A collection of papers describing implementations and use cases of Fologram.
Gwyllim Jahn, Cameron Newnham, Nick van den Berg, Matthew Beanland
The construction industry's reliance on two-dimensional documentation results in inefficiency, inconsistency, waste, human error, increased cost and the impracticality of architectural experimentation with novel form, structure, material or fabrication approaches. We describe a software platform that enables designers to create interactive holographic instructions that translate design models into intelligent processes rather than static drawings. A prototypical project to design and construct a pavilion from bent mild steel tube illustrates the use of this software to develop applications assisting with the design, fabrication, assembly and analysis of the structure. We further demonstrate that fabrication within mixed reality environments can enable unskilled construction teams to assemble complex structures in short time frames and with minimal errors, and outline possibilities for further improvements.
Benjamin Felbrich, Achim Menges, Gwyllim Jahn, Cameron Newnham
Modelling three-dimensional virtual objects in the context of architectural, product and game design requires elaborate skill in handling the respective CAD software and is often tedious. We explore the potentials of Kohonen networks, also called self-organizing maps (SOM) as a concept for intuitive 3D modelling aided through mixed reality. We effectively provide a computational "clay" that can be pulled, pushed and shaped by picking and placing control objects with an augmented reality headset. Our approach benefits from combining state of the art CAD software with GPU computation and mixed reality hardware as well as the introduction of custom SOM network topologies and arbitrary data dimensionality. The approach is demonstrated in three case studies.

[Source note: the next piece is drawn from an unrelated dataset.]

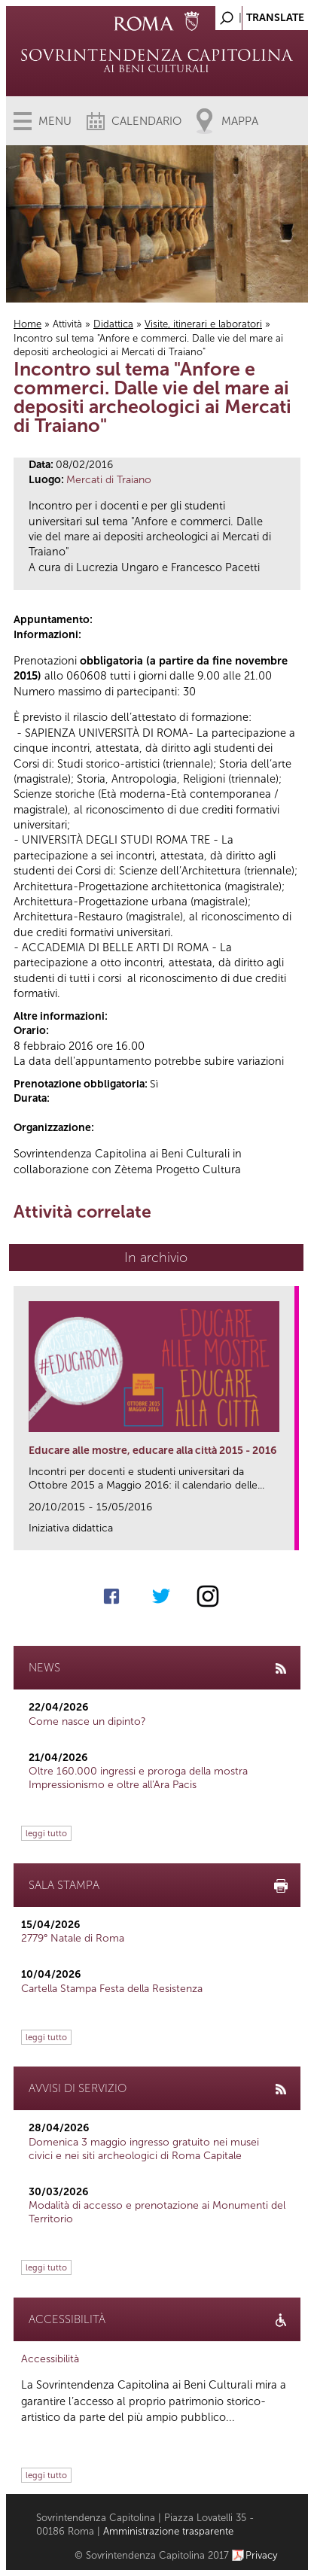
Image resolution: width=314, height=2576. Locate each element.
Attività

Gregory Quinn, Adrian Geleazzi, Fabian Schneider, Christoph Gengnagel
This paper presents Virtual Reality Structures (StructVR), an immersive virtual environment designed to engage, educate and entertain users via virtual physical interaction with digital structural systems which display immediate visual feedback on structural deformations, internal forces and reactions. Interaction with pre-set demos as well as a creative sandbox mode provide an environment which can help users significantly to develop their understanding of and intuition for structural behaviour and theory. The implications of this prototype which combines the geometric strengths of Rhino / Grasshopper, the simulation speed and precision of dynamic relaxation solver Kangaroo as well as the rendering and design capabilities of Unity are far reaching. This paper presents a proof-of-concept prototype and discusses its technical realisation.